Many ways of using TensorFlow, PyTorch, and Keras

TensorFlow, PyTorch, and Keras being currently the predominant deep learning frameworks, it is every data scientist’s mission to master these frameworks. Yet the complexity and richness of these frameworks enable many different ways of doing the same task and hence cause confusion. As a sign post, this article is a rundown of various ways of leveraging these frameworks to perform the same machine learning task. In particular, I will explain how to use each framework to solve Ordinary Least Square at a low, middle, and high level.

  • Low level: TensorFlow and PyTorch
  • Middle level: Keras and PyTorch
  • High level: Keras and Skorch

Let us begin with some preparation code. The following code loads all relevant packages and creates the training dataset via Numpy.

import numpy as np

import tensorflow as tf
from tensorflow import keras

import torch
from torch import nn
import skorch

N = 30
n, p = 1000, 5
β, σ = np.ones((p, 1)), 1.
rng = np.random.Generator(np.random.PCG64(seed=0))

x0 = rng.standard_normal((n, p))
y0 = x0 @ β + σ * rng.standard_normal((n, 1))

Low level: TensorFlow and PyTorch

At low level, we use TensorFlow and PyTorch as Numpy alternative, because these frameworks, first and foremost, are implementations of tensors (with automatic differentiation ability). Thus, we implement algorithms the same way as we do with Numpy, only replacing hand-calculated gradients with the automatically generated ones.
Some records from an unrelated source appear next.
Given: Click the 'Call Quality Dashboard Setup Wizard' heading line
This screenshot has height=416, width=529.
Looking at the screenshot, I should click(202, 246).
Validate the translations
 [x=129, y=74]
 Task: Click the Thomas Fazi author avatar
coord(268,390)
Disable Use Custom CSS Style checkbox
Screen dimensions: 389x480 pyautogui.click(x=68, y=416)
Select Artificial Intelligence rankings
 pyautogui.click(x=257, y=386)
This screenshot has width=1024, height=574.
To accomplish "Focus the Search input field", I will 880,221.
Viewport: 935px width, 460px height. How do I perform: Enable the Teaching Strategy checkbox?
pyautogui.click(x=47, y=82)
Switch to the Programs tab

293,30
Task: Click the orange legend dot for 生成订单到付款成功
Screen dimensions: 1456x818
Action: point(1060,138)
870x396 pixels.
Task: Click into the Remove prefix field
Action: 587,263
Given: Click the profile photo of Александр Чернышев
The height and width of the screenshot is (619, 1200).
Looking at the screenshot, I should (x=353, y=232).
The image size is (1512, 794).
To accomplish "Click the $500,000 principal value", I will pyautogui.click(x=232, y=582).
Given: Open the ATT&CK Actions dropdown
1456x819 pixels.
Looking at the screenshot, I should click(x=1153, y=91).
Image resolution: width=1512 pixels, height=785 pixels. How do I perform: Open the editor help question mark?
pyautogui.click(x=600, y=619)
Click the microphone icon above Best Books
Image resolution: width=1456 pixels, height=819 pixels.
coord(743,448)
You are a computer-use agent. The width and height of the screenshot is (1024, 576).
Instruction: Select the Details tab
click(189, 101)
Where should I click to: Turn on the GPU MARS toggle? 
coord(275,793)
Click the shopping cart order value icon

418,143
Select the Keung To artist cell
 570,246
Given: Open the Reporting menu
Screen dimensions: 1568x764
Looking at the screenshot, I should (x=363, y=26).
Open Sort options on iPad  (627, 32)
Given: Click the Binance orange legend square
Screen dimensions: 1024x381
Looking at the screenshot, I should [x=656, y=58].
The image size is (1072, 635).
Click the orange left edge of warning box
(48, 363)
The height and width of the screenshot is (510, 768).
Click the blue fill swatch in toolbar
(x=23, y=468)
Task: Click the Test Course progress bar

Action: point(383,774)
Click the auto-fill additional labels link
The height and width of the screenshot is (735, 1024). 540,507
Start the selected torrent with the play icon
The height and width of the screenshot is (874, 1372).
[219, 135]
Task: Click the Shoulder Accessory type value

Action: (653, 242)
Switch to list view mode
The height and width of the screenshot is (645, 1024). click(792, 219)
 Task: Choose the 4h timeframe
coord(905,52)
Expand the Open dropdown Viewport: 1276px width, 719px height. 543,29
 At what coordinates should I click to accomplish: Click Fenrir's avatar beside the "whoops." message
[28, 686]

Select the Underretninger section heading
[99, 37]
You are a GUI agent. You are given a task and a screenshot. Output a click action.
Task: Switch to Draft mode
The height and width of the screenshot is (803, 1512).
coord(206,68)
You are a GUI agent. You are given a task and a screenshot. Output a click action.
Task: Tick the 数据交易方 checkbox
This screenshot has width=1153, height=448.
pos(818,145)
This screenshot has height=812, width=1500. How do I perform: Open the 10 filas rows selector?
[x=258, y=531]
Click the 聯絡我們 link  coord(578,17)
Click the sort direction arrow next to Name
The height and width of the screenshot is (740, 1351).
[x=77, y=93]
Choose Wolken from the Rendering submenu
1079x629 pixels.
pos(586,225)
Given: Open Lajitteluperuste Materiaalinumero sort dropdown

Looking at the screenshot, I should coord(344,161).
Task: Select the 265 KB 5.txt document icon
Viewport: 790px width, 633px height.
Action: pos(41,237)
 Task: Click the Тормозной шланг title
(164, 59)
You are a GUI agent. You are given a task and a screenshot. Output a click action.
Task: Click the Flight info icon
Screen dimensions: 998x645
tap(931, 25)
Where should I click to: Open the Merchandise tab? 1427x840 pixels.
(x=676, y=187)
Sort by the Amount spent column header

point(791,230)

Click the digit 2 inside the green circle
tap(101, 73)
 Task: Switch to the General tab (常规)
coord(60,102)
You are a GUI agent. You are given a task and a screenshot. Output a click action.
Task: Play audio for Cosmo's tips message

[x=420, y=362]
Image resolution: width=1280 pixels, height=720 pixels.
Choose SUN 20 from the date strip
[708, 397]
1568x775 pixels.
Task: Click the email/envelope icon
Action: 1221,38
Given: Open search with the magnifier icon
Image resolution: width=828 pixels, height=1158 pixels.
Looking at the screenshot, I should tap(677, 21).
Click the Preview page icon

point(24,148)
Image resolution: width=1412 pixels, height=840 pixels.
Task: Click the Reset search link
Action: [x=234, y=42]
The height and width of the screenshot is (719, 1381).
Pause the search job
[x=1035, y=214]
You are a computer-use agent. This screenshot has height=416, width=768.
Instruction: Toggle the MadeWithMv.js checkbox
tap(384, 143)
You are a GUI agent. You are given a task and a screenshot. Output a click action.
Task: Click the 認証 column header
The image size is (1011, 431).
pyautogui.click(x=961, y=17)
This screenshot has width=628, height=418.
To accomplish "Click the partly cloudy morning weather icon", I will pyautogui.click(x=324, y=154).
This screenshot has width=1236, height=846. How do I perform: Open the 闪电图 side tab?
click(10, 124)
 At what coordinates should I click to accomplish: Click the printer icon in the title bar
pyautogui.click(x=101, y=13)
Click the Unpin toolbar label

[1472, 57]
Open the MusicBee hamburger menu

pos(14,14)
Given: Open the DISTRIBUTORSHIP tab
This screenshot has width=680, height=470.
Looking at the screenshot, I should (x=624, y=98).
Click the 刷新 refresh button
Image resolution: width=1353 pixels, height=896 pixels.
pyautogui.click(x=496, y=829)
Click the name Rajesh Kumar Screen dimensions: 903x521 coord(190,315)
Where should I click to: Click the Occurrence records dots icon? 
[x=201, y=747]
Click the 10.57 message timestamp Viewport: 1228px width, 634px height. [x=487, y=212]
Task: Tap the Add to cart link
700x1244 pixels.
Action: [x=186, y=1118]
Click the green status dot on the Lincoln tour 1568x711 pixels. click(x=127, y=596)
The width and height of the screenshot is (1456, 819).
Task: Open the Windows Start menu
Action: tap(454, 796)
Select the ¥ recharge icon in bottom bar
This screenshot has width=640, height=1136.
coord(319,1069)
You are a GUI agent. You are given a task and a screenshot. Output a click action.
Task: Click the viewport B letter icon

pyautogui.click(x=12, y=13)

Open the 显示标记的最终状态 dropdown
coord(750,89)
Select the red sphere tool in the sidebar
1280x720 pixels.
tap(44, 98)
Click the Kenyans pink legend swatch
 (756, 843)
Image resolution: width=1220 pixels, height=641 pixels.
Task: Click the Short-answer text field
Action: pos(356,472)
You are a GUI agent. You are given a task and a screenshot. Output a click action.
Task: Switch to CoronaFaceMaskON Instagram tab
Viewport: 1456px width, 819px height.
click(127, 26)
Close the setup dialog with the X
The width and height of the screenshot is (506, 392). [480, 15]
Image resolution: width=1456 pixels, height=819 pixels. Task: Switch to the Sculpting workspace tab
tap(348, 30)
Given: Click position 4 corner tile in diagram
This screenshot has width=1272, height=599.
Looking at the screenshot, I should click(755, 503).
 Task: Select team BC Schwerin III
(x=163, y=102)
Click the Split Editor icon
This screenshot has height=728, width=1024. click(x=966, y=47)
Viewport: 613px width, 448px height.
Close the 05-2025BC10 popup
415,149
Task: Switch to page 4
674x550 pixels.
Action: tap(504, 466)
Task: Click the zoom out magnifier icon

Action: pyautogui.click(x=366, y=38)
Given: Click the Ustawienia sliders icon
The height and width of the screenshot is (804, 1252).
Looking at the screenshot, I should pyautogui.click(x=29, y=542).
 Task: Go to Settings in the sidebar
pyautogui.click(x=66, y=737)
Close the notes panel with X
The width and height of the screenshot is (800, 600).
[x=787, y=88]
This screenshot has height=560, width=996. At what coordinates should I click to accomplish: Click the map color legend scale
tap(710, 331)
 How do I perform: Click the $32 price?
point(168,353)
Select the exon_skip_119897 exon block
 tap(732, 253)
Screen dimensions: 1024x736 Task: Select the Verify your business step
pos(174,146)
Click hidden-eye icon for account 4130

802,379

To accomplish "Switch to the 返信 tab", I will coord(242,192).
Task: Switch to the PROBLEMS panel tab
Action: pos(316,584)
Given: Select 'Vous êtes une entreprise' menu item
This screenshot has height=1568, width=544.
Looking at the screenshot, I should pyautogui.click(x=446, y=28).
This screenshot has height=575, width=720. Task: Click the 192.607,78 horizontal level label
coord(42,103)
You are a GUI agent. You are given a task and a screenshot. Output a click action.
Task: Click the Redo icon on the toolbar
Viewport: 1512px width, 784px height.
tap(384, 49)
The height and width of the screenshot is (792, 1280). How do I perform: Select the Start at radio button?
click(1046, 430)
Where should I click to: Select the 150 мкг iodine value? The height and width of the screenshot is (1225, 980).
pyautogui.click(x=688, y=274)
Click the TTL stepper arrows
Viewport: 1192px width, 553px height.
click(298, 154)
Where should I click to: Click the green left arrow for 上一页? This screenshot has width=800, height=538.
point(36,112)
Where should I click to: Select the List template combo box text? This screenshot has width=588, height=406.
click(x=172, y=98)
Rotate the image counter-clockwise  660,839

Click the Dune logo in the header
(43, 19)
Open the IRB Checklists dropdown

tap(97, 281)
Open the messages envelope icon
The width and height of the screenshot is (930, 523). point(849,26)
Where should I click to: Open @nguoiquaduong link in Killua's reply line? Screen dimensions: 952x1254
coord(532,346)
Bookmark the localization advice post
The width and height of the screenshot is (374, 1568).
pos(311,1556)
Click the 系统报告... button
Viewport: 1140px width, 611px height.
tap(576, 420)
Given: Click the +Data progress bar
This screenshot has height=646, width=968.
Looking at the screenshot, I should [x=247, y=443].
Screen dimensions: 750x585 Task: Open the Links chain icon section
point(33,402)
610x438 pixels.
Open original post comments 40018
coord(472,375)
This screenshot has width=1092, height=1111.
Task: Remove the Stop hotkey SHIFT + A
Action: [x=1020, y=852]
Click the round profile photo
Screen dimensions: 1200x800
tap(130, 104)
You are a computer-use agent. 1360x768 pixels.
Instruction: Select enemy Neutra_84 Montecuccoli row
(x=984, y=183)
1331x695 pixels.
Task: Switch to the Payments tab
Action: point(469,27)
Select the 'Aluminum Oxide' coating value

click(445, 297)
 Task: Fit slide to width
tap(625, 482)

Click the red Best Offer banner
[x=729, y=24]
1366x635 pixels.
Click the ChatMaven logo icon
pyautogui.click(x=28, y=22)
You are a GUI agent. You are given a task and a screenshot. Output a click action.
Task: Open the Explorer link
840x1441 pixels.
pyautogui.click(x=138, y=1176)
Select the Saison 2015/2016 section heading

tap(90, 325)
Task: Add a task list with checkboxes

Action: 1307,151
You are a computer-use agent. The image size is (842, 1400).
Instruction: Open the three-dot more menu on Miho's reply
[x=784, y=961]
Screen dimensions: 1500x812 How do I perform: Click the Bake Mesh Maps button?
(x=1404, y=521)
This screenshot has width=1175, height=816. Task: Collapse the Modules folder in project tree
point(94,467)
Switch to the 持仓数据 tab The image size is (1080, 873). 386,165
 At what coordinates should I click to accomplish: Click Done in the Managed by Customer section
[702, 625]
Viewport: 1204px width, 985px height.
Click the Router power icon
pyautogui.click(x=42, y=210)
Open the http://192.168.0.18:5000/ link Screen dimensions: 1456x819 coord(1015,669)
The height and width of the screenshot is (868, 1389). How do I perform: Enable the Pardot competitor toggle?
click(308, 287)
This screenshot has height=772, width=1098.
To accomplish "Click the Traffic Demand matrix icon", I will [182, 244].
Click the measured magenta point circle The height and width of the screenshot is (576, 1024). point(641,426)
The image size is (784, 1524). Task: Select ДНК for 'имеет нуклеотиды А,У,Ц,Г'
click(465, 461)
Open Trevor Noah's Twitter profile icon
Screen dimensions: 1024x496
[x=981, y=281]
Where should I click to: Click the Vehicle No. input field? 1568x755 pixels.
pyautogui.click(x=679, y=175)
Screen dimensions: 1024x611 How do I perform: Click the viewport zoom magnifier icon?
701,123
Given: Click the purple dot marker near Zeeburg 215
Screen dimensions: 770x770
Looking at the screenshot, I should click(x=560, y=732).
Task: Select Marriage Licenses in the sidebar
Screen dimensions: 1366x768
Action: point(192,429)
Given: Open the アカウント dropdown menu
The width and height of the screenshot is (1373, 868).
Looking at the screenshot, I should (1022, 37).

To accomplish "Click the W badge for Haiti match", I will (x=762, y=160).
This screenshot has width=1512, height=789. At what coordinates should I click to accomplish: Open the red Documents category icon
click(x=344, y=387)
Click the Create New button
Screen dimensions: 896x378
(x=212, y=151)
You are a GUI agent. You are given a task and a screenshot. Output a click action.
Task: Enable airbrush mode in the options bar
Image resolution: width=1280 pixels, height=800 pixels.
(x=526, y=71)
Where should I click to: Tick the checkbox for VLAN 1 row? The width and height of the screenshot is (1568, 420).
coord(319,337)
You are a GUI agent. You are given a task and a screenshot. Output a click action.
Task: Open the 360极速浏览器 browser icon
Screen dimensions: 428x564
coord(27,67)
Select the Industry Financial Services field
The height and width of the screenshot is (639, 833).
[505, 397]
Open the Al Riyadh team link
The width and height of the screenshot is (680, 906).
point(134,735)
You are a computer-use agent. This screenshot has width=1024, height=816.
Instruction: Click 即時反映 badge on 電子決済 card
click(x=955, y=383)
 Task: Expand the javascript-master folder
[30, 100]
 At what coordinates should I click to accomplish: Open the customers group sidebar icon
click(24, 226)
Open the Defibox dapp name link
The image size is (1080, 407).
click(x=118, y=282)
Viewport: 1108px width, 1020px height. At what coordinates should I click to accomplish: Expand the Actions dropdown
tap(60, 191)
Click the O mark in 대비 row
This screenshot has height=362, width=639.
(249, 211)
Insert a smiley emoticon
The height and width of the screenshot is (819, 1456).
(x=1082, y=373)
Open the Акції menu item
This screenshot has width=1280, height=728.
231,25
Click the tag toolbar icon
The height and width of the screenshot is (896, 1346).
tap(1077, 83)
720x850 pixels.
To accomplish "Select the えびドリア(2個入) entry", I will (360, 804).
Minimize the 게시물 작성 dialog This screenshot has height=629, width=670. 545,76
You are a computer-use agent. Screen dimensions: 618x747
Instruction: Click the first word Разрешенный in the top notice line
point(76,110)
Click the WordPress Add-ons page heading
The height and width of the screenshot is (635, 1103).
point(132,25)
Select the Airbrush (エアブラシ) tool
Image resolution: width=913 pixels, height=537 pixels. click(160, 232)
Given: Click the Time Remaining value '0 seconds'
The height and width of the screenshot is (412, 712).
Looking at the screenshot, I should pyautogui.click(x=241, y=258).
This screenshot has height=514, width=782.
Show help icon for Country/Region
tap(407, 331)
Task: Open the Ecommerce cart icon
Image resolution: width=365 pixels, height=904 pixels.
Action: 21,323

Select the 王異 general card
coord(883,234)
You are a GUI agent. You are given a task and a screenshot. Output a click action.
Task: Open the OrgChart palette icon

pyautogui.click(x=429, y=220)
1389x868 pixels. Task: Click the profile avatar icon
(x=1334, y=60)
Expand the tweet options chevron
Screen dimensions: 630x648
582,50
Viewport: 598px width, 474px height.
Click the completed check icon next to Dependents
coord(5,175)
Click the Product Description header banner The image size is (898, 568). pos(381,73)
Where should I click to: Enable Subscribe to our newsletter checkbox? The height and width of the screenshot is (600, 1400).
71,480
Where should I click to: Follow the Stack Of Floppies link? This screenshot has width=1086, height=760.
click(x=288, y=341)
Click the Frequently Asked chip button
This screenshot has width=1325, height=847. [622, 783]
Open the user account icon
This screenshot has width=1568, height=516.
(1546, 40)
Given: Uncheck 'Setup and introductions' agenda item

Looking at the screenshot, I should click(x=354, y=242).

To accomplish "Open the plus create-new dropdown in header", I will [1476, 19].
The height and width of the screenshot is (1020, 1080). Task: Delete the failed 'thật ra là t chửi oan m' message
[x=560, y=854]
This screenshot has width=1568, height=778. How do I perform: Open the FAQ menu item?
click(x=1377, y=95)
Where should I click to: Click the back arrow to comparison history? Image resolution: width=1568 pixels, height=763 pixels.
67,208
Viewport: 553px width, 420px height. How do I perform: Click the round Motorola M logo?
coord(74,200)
TensorFlow calls the tf.GradientTape() and tape.gradient() method.

## TensorFlow
x = tf.constant(x0, dtype=tf.float32)
y = tf.constant(y0, dtype=tf.float32)
lr = 1e-1

w = tf.Variable(tf.zeros((p, 1)))
for _ in range(N):
    with tf.GradientTape() as tape:
        loss = tf.reduce_mean((y - x @ w)**2)
    dw = tape.gradient(loss, w)
    w.assign_sub(lr * dw)

print("loss =", loss.numpy())
print("w.T =", w.numpy().T)

PyTorch calls the backward() method.

## PyTorch
x = torch.tensor(x0, dtype=torch.float32)
y = torch.tensor(y0, dtype=torch.float32)
lr = 1e-1

w = torch.zeros((p, 1), requires_grad=True)
for _ in range(N):
    loss = torch.sum((y - x @ w)**2) / n
    loss.backward()
    with torch.no_grad():
        w.sub_(lr * w.grad)
    w.grad = None
w.requires_grad_(False)

print("loss =", loss.item())
print("w.T =", w.numpy().T)

Middle level: Keras and PyTorch

At middle level, we leverage the prebuilt components provided by TensorFlow (through Keras) and PyTorch. These components include but are not limited to neural networks layers, loss functions, and optimizers.

## Keras
x = tf.constant(x0, dtype=tf.float32)
y = tf.constant(y0, dtype=tf.float32)

model = keras.Sequential(keras.layers.Dense(1, use_bias=False))
loss_fn = keras.losses.MeanSquaredError()
optimizer = keras.optimizers.SGD(learning_rate=1e-1)

for _ in range(N):
    with tf.GradientTape() as tape:
        loss = loss_fn(y, model(x))
    gradient = tape.gradient(loss, model.trainable_variables)
    optimizer.apply_gradients(zip(gradient, model.trainable_variables))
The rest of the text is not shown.